● Task details:
Go through the data and retrieve each line that includes the string "plus".

● Material for this exercise:

━━━

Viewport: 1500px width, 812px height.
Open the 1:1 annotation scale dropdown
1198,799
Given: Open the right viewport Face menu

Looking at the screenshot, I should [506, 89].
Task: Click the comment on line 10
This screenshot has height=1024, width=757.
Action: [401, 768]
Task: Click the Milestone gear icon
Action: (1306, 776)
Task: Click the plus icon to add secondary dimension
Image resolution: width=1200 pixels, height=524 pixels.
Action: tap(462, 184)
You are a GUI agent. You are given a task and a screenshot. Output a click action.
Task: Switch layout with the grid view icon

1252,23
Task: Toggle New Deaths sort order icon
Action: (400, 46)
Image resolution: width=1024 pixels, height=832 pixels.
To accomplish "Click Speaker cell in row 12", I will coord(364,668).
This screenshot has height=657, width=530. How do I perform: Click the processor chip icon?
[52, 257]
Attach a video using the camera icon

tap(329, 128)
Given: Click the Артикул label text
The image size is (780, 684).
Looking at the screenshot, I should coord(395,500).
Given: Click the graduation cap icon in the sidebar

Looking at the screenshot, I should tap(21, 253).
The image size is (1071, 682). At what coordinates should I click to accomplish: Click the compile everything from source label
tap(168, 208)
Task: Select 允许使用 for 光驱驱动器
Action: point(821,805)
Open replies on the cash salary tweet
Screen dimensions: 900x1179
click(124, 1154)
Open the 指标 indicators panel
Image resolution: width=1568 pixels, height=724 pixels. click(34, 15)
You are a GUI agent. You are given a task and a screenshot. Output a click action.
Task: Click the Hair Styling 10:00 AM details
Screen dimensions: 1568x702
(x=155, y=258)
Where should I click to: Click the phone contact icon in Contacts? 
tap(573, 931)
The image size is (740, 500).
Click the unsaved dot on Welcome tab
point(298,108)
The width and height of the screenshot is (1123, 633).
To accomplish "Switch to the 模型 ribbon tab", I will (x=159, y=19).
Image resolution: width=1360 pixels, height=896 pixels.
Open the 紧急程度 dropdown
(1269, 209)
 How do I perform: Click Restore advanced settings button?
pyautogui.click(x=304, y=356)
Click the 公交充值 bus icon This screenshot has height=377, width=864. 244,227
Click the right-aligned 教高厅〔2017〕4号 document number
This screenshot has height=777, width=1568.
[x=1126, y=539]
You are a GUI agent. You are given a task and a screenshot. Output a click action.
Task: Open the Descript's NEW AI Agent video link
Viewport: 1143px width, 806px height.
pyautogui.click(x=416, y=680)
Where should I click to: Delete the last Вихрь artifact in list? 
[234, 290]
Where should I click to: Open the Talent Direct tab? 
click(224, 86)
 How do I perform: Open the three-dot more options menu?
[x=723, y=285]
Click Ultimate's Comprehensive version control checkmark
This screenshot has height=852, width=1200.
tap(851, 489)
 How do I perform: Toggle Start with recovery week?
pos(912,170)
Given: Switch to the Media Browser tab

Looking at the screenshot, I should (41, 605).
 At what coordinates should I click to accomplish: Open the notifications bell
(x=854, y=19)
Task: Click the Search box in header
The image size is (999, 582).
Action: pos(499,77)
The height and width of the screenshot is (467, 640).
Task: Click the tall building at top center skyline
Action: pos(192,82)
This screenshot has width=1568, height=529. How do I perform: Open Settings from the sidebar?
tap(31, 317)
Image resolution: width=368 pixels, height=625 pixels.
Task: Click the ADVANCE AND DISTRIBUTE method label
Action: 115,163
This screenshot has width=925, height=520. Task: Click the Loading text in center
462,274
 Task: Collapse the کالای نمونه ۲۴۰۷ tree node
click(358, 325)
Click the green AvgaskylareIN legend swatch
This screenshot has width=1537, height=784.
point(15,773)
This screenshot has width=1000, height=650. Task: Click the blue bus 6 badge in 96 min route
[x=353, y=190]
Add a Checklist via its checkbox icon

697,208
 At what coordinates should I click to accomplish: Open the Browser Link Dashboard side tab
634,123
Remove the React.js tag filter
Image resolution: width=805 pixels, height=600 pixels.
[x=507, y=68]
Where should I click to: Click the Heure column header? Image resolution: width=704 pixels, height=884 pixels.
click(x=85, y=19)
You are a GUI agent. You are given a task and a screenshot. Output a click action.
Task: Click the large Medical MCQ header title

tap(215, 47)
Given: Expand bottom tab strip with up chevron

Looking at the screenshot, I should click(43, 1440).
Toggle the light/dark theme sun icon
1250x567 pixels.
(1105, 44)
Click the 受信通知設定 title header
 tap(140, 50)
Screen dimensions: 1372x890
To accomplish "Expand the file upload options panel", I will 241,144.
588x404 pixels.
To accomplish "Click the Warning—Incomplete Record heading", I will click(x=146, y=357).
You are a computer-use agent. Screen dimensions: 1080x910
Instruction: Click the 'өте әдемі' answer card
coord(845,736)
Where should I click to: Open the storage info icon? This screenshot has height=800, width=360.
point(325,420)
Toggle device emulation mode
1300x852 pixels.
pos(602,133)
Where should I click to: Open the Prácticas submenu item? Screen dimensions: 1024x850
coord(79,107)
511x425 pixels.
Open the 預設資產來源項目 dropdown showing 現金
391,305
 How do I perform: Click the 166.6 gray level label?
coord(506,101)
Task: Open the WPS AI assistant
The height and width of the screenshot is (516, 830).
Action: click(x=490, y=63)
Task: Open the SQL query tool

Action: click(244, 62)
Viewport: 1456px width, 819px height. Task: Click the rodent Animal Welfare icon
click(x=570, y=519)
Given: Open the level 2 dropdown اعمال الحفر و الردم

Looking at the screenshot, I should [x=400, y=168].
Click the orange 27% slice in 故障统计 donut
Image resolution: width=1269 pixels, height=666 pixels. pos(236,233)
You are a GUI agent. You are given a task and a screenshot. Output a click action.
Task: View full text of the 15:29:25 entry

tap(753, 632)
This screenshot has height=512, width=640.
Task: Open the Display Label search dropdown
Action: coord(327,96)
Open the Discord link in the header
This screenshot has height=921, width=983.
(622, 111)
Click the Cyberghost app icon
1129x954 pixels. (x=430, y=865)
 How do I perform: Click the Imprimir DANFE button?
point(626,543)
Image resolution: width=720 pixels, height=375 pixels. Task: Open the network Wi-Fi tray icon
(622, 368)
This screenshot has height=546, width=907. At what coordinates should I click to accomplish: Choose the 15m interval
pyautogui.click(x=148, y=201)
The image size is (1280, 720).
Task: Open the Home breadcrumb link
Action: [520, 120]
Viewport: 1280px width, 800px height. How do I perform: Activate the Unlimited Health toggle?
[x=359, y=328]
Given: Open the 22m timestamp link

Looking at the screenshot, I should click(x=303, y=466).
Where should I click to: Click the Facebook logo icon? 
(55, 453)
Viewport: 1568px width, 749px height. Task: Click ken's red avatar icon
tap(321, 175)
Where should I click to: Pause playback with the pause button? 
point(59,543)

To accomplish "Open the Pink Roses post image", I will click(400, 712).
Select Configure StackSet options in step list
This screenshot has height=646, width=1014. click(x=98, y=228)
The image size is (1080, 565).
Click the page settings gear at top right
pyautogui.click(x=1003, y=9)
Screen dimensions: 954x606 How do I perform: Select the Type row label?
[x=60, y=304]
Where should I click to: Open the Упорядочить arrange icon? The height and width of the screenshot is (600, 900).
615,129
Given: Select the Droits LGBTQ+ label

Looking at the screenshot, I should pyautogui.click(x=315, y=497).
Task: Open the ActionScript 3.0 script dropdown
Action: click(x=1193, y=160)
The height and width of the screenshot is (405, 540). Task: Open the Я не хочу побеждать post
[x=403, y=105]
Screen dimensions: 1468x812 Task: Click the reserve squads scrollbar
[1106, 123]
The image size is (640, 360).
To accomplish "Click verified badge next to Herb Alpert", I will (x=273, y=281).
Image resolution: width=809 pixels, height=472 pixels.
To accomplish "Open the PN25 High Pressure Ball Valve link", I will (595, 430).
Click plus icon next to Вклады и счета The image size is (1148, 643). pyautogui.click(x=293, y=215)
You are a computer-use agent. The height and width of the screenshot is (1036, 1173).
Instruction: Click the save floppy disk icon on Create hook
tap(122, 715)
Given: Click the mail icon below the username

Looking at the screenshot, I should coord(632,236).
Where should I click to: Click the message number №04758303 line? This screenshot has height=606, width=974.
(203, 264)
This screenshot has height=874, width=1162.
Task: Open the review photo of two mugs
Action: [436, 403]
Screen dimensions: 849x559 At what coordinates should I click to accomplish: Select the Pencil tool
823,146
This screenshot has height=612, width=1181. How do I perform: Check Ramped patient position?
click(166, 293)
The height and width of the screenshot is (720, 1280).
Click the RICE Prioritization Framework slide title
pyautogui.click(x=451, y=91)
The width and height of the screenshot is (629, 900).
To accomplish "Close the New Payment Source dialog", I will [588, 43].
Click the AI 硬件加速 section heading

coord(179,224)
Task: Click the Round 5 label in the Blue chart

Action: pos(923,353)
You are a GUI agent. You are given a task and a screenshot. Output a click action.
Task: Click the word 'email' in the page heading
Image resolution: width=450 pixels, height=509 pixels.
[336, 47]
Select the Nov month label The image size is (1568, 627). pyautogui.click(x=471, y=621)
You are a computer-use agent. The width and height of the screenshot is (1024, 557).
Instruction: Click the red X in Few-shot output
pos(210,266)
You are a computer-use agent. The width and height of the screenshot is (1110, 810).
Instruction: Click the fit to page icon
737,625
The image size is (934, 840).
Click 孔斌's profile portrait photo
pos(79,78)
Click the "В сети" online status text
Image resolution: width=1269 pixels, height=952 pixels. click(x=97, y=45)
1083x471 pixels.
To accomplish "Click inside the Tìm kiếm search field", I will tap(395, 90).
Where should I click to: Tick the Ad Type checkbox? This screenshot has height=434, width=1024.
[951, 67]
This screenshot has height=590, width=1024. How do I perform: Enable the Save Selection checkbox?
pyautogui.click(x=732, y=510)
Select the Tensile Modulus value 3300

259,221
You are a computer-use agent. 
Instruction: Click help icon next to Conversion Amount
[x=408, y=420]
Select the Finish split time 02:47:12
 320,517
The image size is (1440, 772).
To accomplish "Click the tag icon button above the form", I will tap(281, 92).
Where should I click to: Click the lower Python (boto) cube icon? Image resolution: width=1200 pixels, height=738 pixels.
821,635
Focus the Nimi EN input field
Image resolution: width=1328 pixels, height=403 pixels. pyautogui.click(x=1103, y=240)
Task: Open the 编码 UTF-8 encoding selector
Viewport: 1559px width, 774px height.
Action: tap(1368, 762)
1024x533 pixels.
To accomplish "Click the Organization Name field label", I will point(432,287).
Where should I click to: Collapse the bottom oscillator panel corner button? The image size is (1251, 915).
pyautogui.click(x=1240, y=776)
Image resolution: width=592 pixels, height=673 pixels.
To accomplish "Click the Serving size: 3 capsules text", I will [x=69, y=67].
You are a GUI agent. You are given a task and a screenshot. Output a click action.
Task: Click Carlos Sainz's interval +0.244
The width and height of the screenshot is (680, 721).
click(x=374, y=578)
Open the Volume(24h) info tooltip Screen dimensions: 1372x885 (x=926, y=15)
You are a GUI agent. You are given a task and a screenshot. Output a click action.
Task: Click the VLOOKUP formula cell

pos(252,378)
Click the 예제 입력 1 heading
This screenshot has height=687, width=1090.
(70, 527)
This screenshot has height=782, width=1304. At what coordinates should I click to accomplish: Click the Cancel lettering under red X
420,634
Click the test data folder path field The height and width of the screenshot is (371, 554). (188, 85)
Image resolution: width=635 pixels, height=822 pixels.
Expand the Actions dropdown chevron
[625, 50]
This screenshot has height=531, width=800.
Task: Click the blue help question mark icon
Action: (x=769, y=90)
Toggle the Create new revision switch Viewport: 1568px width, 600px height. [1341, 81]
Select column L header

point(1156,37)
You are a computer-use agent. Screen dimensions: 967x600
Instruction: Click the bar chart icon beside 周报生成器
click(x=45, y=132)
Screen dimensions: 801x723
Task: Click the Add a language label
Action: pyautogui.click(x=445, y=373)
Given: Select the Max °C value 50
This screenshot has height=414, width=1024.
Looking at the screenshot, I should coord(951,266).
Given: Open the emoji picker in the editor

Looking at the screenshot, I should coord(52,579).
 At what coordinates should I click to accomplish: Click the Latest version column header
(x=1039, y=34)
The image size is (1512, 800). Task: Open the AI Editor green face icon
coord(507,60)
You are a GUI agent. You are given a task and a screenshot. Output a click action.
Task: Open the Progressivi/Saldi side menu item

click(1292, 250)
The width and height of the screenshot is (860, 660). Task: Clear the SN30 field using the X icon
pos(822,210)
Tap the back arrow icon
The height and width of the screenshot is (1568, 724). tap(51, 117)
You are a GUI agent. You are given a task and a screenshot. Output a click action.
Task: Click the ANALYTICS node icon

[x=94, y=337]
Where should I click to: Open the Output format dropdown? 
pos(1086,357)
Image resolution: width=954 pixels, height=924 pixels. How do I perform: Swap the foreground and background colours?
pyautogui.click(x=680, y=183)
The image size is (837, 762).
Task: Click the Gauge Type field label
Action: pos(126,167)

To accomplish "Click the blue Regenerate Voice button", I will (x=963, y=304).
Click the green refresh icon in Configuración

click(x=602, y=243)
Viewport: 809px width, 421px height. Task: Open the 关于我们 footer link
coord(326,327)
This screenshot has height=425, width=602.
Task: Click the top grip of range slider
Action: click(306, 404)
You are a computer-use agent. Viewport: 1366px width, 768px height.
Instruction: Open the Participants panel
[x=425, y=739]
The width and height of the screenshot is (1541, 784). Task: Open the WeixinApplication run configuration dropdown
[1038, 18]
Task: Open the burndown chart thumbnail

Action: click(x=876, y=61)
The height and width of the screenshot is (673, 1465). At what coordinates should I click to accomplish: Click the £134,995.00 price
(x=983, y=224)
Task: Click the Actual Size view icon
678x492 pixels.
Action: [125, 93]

━━━

● Solution to the problem:
Task: Click the plus icon to add secondary dimension
Click plus icon next to Вклады и счета The image size is (1148, 643). pyautogui.click(x=293, y=215)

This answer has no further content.